CELL BIOLOGY: Axin pathway activity regulates in vivo pY654-β-catenin accumulation and pulmonary fibrosis. Ulsamer, A. et al., (Chapman). Journal of Biological Chemistry. Dec 27. [Epub ahead of print]
Pulmonary fibrosis is a chronic, progressive lung disease that involves the development of excess fibrotic tissue in the lung, leading to shortness of breath, coughing, and weakness. Because the scarring is irreversible, treatment options are very limited and are essentially restricted to lung transplantation for severe cases. Accumulation of certain types of β-catenin has been implicated in the development of pulmonary fibrosis but its role is not completely understood. Here, researchers demonstrated that treatment of fibrotic mice with a tankyrase inhibitor increased survival and increased axin levels, resulting in decreased (pY654) β-catenin levels and decreased accumulation of harmful collagen in the lung. This paper therefore solidifies the role of β-catenin pY654 in promoting the development of pulmonary fibrosis and suggests that the regulation of axin levels may be a potential therapeutic for this disease.

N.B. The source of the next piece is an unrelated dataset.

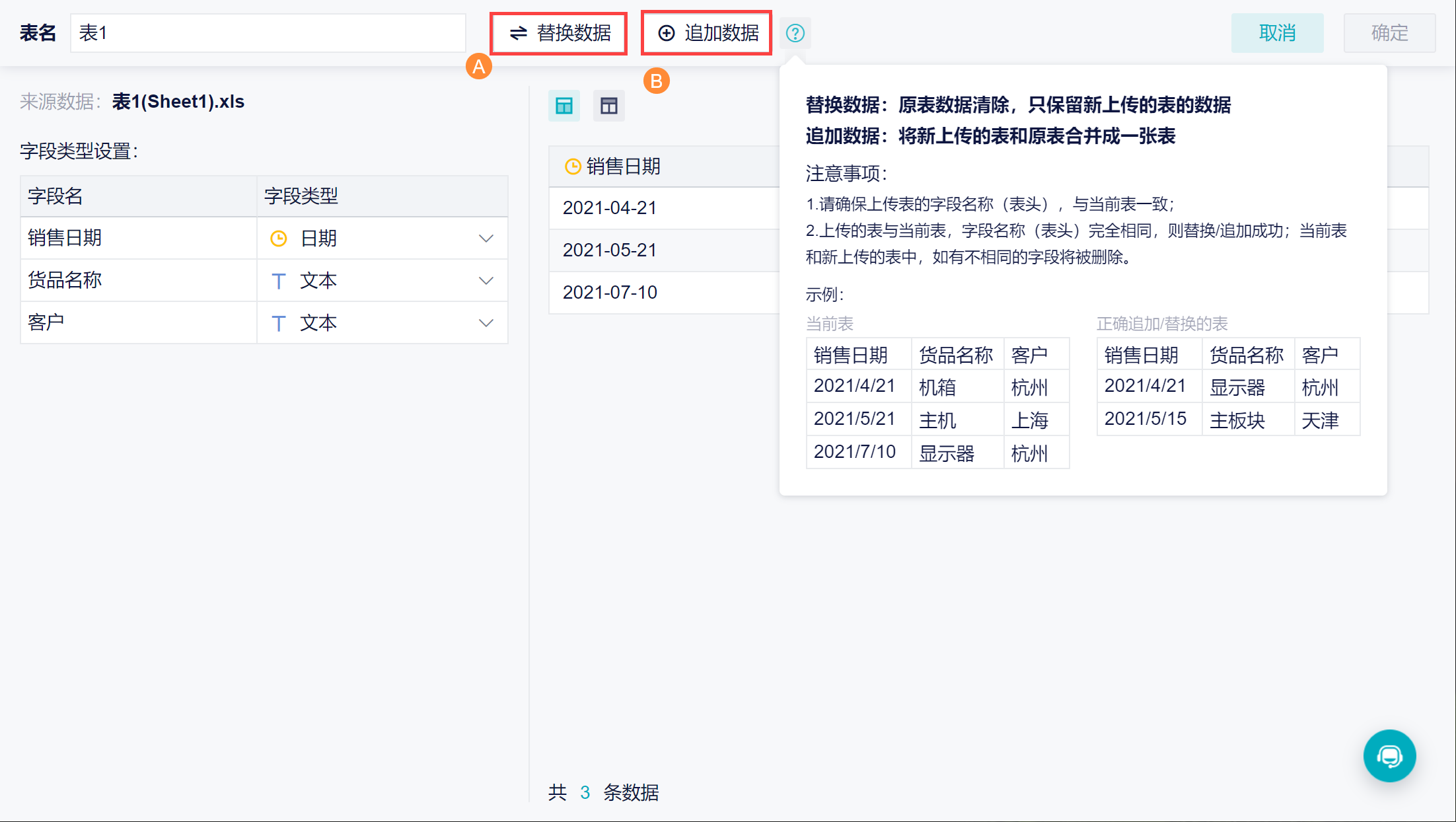Image resolution: width=1456 pixels, height=822 pixels.
Task: Click the text T icon for 货品名称
Action: click(x=279, y=281)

DEVELOPMENTAL BIOLOGY: Ror2 enhances polarity and directional migration of primordial germ cells. Laird, D.J.; Altshuler-Keylin, S.; Kissner, M.D.; Zhou, X.; Anderson, K.V. PLoS Genetics. 7(12):e1002428.

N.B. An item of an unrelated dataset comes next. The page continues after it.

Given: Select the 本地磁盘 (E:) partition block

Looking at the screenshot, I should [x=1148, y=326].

Primordial germ cells are the stem cells that form our gametes; in women, these cells will become eggs and in men, these cells will become sperm. In the developing embryo, these primordial germ cells must travel to the just-developing gonads. During this travel, the germ cells elongate and develop a cellular polarity, which until recently has not been well understood. Here, researchers have identified a receptor tyrosine-kinase-like protein called Ror2 which is found asymmetrically on migrating primordial germ cells and is necessary for their proper migration. In normal primordial germ cells, elongation and migration are a response to the secreted stem cell factor (SCF), but this response is lost in Ror2 mutant cells, indicating that Ror2 uses SCF to induce migration to the nascent gonads.
CANCER BIOLOGY: An experimental xenograft mouse model of diffuse pontine glioma designed for therapeutic testing. Aoki, Y. et al. (Gupta). Journal of Neurooncology. Jan 10. [Epub ahead of print]

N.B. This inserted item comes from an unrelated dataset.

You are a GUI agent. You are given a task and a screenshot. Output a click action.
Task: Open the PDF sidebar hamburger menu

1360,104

Diffuse pontine gliomas are a brain cancer found predominantly in children that involve multiple tumors located in the pons of the brainstem and have a poor prognosis, with a minority of patients surviving even 2 years post-diagnosis. In vivo research on this type of cancer has been difficult, but this lab previously developed a rat model of diffuse pontine glioma using isolated tumor cells from a glioma patient grafted onto an athymic rat. In this paper, the researchers have developed a better model using athymic mice and the same human tumor cells. With this improved model, they were able to show increased survival with temozolomide treatment, indicating that this mouse model is an effective model of glioma disease course and potential treatment.
Alexandra Greer is a fourth-year biomedical sciences student.
This article appeared in the January 19, 2012 issue of Synapse.